- SOURCE INFORMATION -

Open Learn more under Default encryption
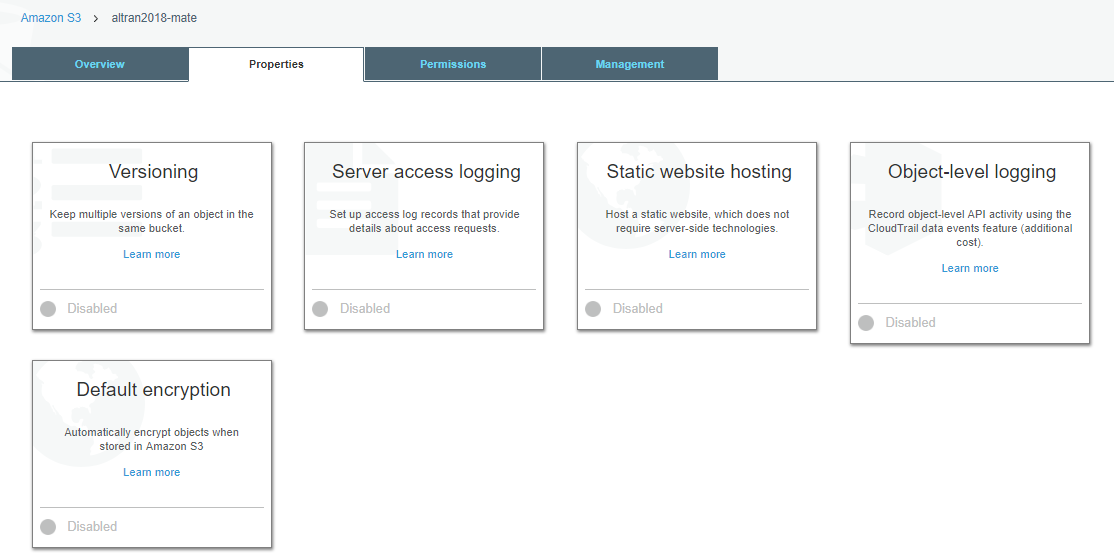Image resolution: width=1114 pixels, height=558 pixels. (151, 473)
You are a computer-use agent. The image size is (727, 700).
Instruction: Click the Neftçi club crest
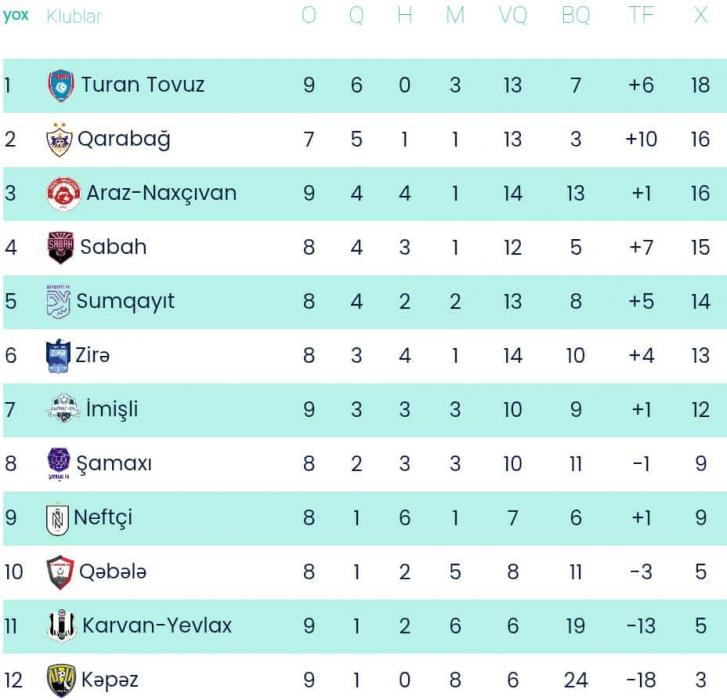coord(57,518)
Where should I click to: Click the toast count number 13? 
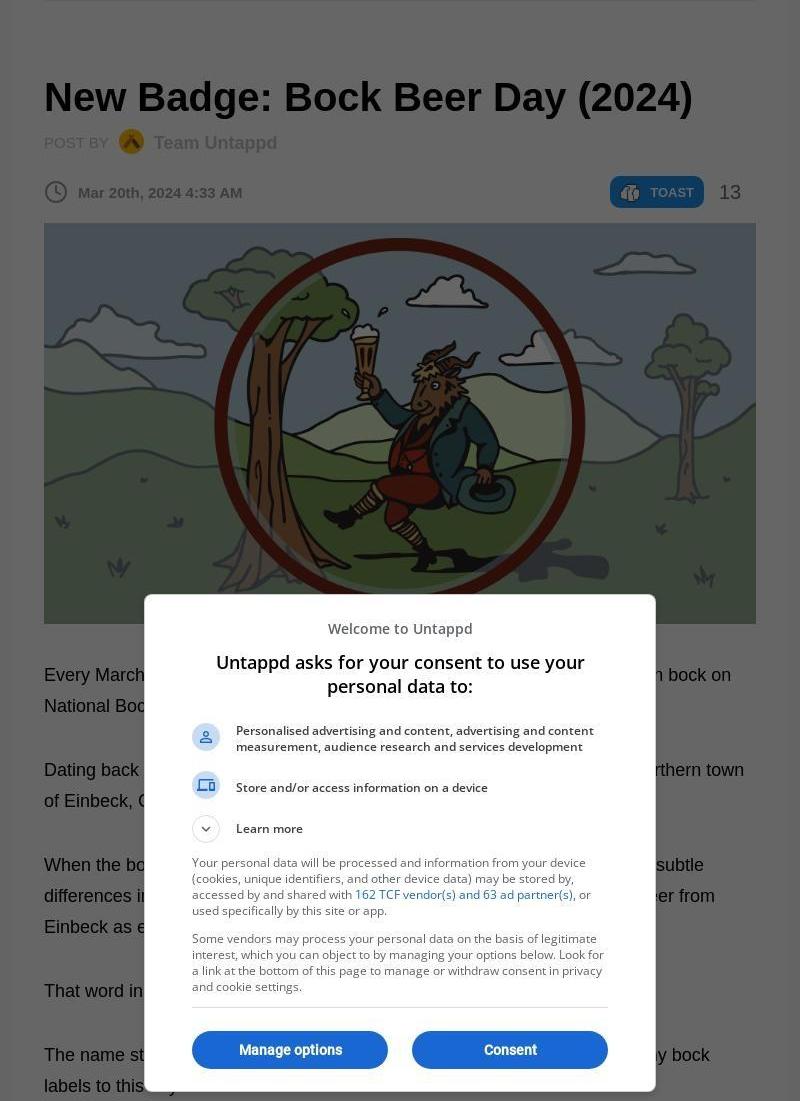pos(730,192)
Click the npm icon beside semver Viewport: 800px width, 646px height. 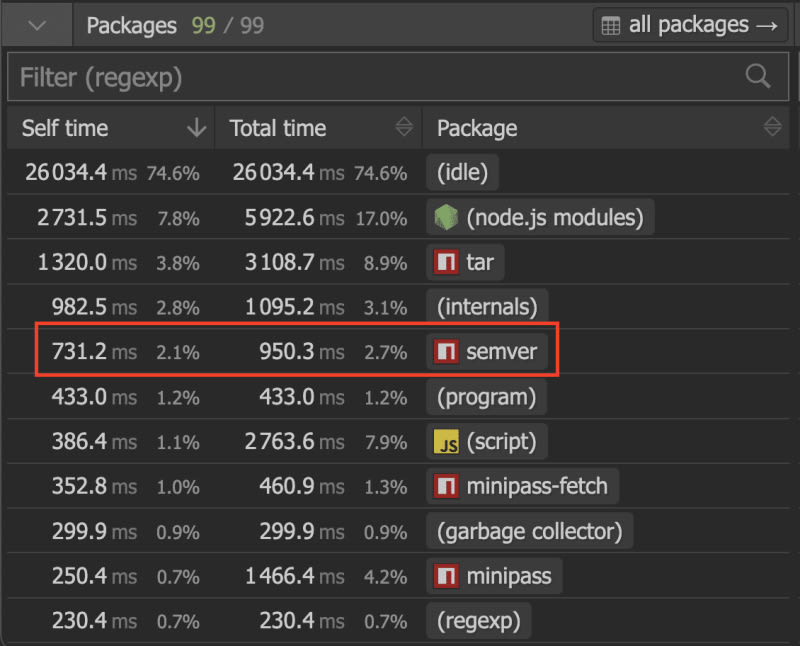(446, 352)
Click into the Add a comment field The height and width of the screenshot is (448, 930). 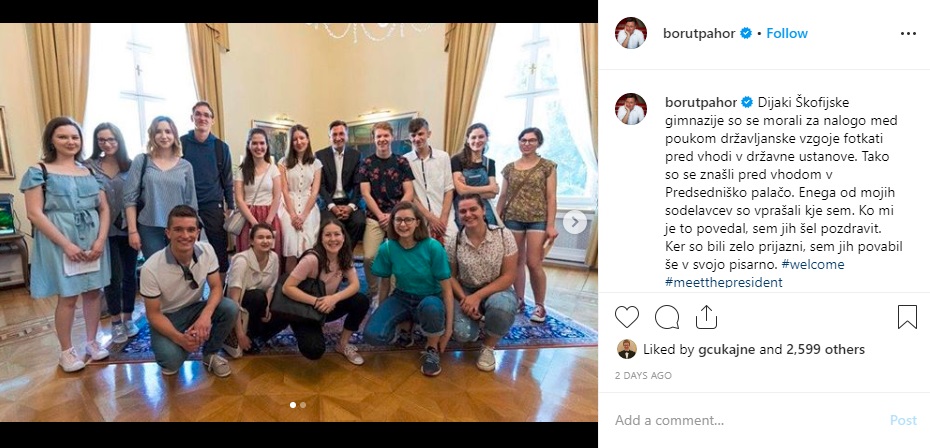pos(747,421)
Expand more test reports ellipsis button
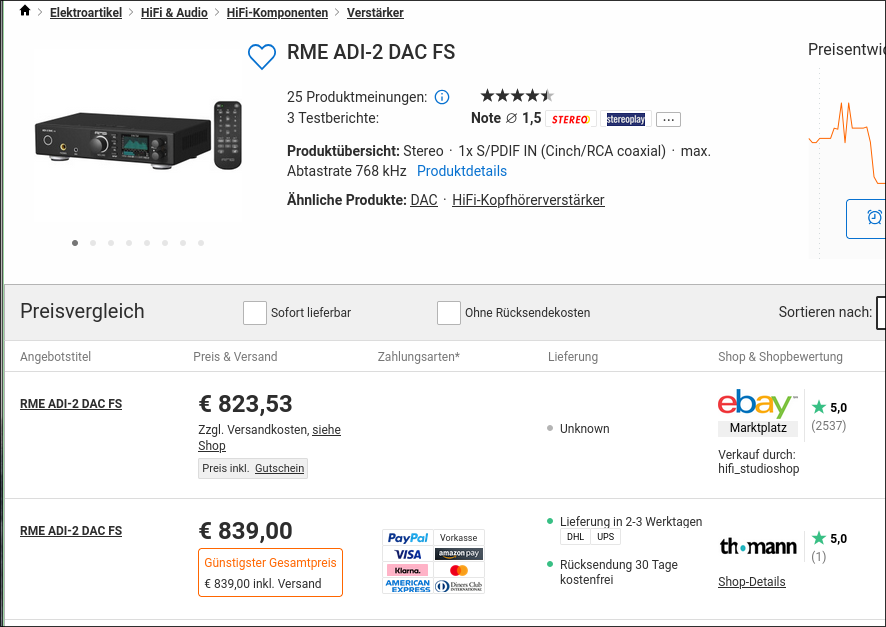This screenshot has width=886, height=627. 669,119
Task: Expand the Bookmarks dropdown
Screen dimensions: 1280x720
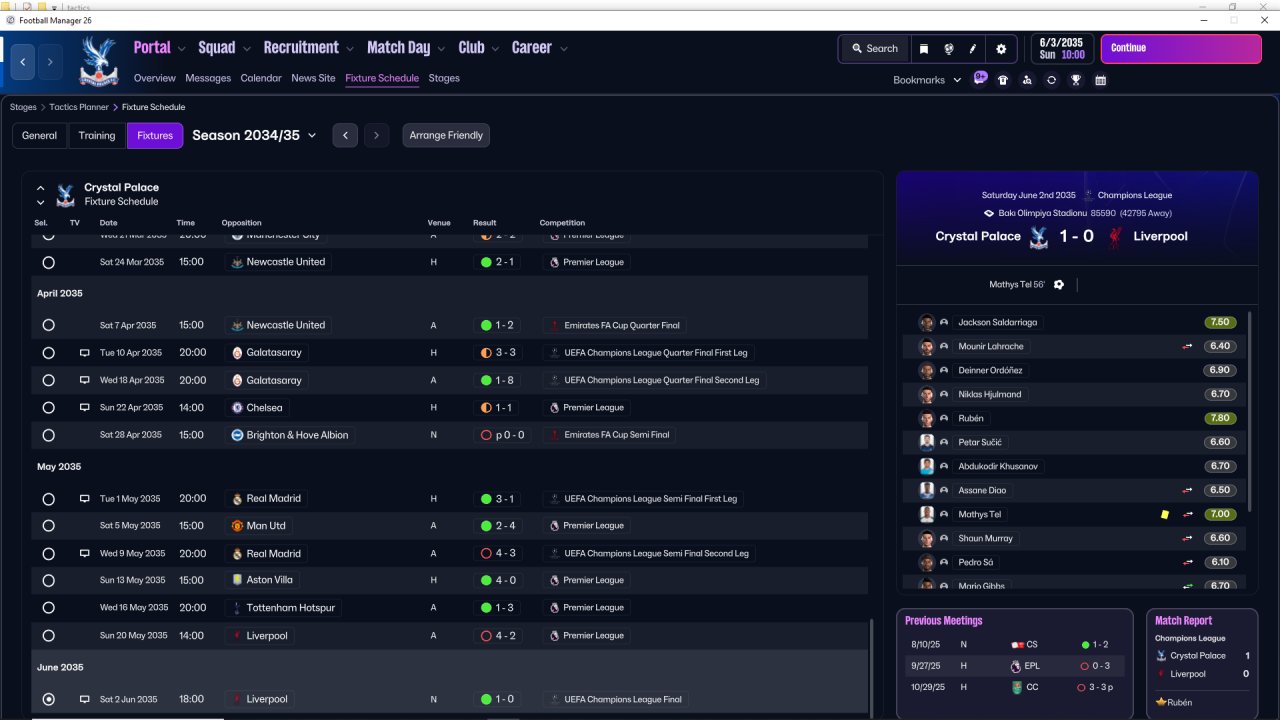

---

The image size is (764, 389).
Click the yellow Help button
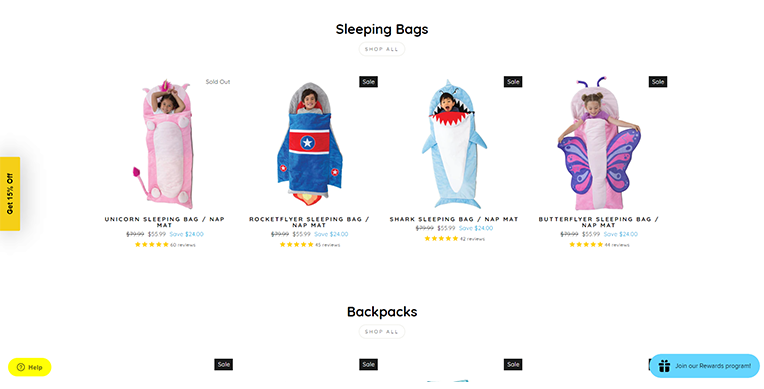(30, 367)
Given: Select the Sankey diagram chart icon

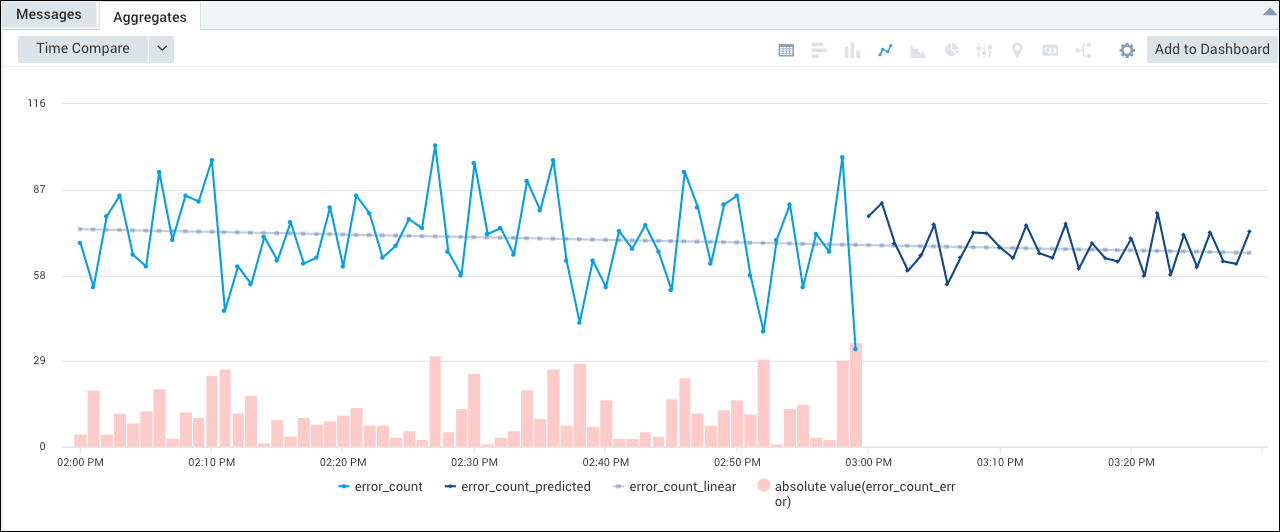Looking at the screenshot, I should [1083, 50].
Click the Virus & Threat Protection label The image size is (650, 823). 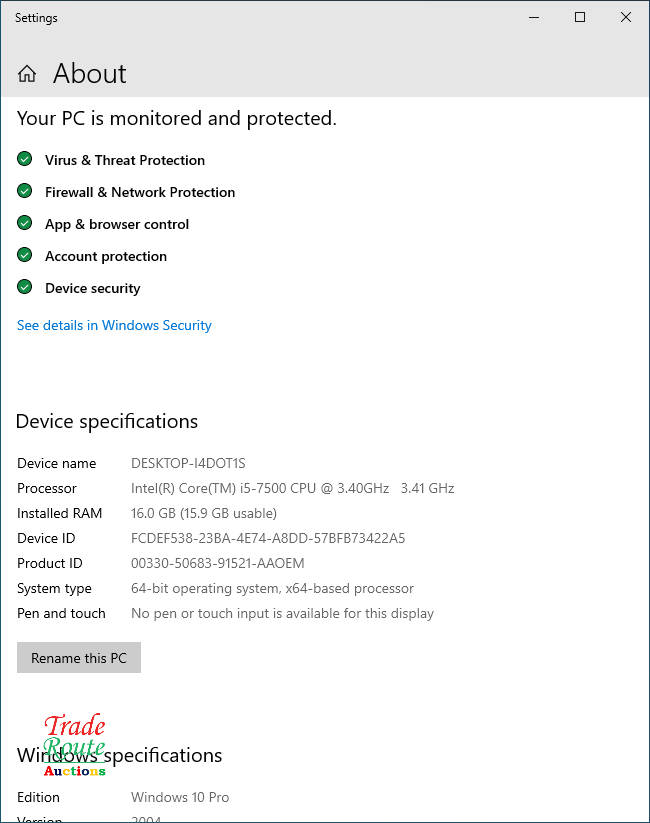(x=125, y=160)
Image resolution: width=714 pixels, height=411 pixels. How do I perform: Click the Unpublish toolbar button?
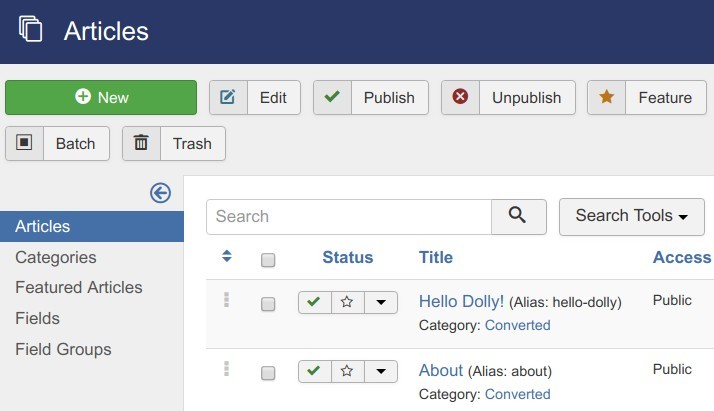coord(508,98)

- TASK TO CARRY OUT -
Go to the line above holding "Expand more test reports ellipsis button", then copy exactly each line down to and including the one holding "Screen dimensions: 1280x720", leaving pictures out.

- REPLY -
Expand more test reports ellipsis button
This screenshot has width=886, height=627. 669,119
Task: Expand the Bookmarks dropdown
Screen dimensions: 1280x720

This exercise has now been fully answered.